REQUESTS:
a. Rewrite the Alain Vivien page starting with "Early career" and going on through "les manipulations mentales.", substituting "Minister of State" for "Secretary of State".
b. Translate this sentence from the Alain Vivien page into Spanish: "In 1983 he was elected to the French National Assembly for Seine-et-Marne as a PS candidate."

PAGE:
Alain Vivien (born August 20, 1938) is a French Socialist Party (PS) politician, best known for chairing (1998–2002) the French Mission Interministérielle pour la Lutte contre les Sectes, MILS, a ministerial organization designed to observe the activities of various religious organizations defined as "Sectes" (cults).

Early career
He was mayor of Combs-la-Ville in 1977–1983 and 1989–1992. In 1983 he was elected to the French National Assembly for Seine-et-Marne as a PS candidate. The author of a report on cults requested by Prime Minister Pierre Mauroy in 1982, he was Secretary of State under Édith Cresson in 1991–1992. From 1997 to 1998 he was president of the Centre contre les manipulations mentales.

RECORDS SUPPLIED:
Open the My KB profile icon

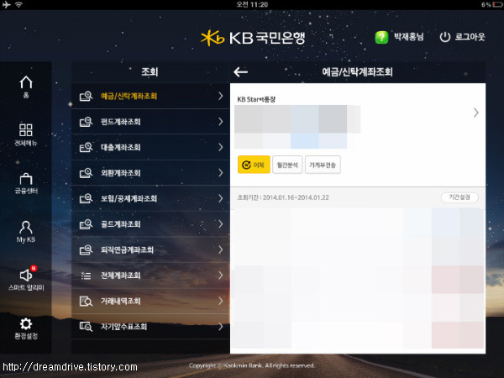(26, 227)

---

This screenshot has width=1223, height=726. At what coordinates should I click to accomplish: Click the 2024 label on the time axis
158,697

RESPONSES TO THE EXERCISE:
a.
Early career
He was mayor of Combs-la-Ville in 1977–1983 and 1989–1992. In 1983 he was elected to the French National Assembly for Seine-et-Marne as a PS candidate. The author of a report on cults requested by Prime Minister Pierre Mauroy in 1982, he was Minister of State under Édith Cresson in 1991–1992. From 1997 to 1998 he was president of the Centre contre les manipulations mentales.

b. En 1983 fue elegido para la Asamblea Nacional francesa por Seine-et-Marne como candidato del PS.